= Exercise objective =
Leave the pictures out, and print everything else in the records exactly.

= Given records =
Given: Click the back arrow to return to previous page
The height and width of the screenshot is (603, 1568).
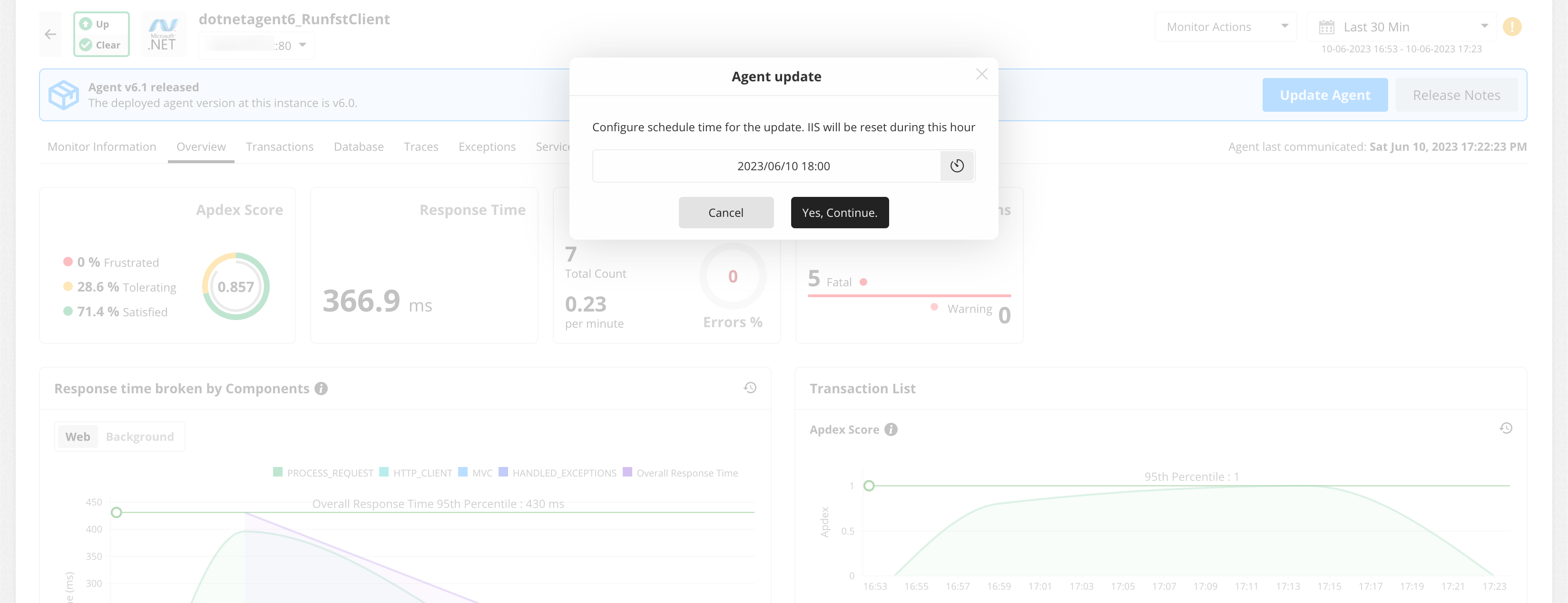Looking at the screenshot, I should point(50,33).
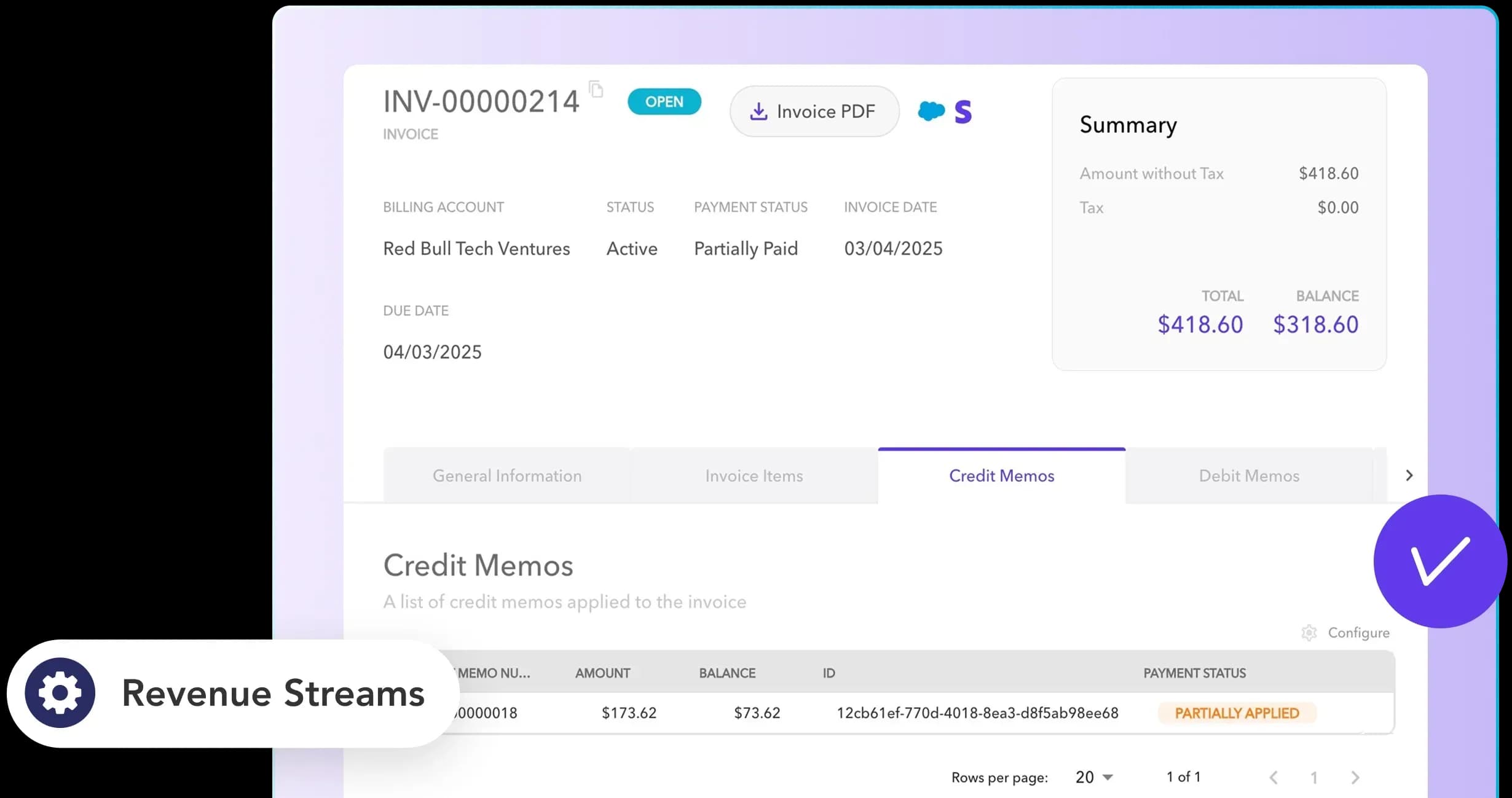Click the Revenue Streams gear icon

[x=60, y=693]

= Solved exercise =
Given: Click the back arrow to return to previous page
The height and width of the screenshot is (603, 1568).
Looking at the screenshot, I should point(50,33).
Click the Revenue Streams gear icon

[x=60, y=693]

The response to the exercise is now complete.